When I told my parents I was seeing a midwife for my fifth pregnancy, they had the idea that I was seeing a “Granny Nurse” from times past. Today’s midwives are highly trained in prenatal care, birth, and newborn care. State requirements vary, so you will need to check the laws in yours as you interview providers.
As for appointments, I enjoyed an hour speaking with the midwife and her apprentices and assistants. Not only did she check the routine things — blood pressure, protein, etc. — but she also asked about nutrition and my emotional well-being. When “Birthing Day” arrived, these ladies felt more like friends and sisters, rather than care providers. I also had the confidence in knowing that if we needed interventions, they knew the appropriate time to transport and would even be able to communicate with the hospital staff.
Advice for Moms-to-Be
If I were a first-time mama-to-be and not quite ready for a homebirth, but wanted to have as natural of a pregnancy and birth as possible, a family doctor who practices obstetrics is a great way to begin.

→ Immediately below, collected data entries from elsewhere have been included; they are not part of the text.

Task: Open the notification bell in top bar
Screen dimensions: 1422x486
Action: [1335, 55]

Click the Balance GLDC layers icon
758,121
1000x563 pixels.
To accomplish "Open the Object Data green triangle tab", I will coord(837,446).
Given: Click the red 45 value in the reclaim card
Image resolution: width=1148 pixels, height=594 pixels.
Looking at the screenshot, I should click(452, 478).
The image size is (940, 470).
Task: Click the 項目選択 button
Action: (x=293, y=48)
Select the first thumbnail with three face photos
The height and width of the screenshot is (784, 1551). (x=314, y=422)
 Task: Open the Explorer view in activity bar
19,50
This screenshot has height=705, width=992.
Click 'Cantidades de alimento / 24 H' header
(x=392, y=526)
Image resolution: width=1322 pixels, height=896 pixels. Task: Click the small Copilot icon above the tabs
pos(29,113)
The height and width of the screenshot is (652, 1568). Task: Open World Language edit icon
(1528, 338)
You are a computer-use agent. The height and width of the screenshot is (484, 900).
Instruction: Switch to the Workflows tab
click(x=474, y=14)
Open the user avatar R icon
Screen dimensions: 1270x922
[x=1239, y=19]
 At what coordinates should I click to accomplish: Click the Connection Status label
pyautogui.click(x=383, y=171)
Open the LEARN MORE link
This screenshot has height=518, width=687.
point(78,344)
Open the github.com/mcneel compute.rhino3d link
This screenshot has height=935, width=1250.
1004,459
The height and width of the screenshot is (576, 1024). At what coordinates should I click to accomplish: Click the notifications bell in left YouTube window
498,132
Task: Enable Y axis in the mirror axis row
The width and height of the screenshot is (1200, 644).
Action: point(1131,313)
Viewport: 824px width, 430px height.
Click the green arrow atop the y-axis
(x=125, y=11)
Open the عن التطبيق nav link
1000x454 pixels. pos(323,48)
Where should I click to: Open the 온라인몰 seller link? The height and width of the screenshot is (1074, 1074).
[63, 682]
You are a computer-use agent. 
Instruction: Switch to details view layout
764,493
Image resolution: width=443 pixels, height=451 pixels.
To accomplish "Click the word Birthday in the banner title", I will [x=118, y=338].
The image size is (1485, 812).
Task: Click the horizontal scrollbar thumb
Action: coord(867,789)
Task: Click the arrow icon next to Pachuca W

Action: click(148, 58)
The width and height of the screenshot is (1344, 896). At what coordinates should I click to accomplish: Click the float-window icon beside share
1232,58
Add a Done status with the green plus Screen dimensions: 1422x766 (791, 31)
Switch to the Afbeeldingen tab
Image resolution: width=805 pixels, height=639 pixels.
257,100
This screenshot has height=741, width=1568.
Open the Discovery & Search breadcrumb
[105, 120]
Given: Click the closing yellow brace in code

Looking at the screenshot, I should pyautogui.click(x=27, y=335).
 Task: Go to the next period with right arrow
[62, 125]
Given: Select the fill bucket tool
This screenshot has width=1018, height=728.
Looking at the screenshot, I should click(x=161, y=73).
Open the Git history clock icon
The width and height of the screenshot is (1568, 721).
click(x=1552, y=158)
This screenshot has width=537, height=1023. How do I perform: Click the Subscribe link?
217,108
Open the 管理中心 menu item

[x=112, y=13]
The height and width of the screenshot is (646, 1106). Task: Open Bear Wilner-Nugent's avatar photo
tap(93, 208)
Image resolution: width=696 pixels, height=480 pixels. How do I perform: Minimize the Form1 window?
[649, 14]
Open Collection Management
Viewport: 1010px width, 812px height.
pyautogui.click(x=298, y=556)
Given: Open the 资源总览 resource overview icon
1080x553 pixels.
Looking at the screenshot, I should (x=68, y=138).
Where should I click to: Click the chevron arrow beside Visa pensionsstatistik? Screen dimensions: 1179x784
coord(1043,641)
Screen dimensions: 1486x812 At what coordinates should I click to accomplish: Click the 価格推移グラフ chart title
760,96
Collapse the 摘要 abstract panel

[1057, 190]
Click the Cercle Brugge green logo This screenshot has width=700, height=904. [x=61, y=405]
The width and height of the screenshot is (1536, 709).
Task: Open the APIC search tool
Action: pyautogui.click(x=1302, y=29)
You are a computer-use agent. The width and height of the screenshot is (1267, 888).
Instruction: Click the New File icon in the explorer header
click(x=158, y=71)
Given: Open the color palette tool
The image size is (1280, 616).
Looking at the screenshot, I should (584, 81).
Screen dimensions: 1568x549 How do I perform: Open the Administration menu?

Note, I have met a couple of great OB/GYN providers who were supportive of mother and baby friendly care.
Above all, read, research, talk to your friends about the details of their maternity care and birth experiences, and interview several care providers to find one with whom you feel comfortable. Another important aspect to talk about is the difference between prenatal care and birth support. Some women have experienced exceptional prenatal care but found the same provider used unnecessary interventions when they got to the big day.
A great site to find resources is Birth Network, where you can find local chapters, providers, and information for your state.
I’m still concerned about the high use of interventions. I’m not a doctor or a midwife, but common sense easily points to a problem in today’s current system. That said, I believe women should give birth where they feel most comfortable, so if that’s in a hospital setting, I highly recommend hiring a doula — a birth advocate who can help you understand your options and support you during your labor and birth. If you’re unable to locate one through a Birth Network, check out DONA or CAPPA.
What provider did you choose, and did you enjoy the experience? Any advice to share?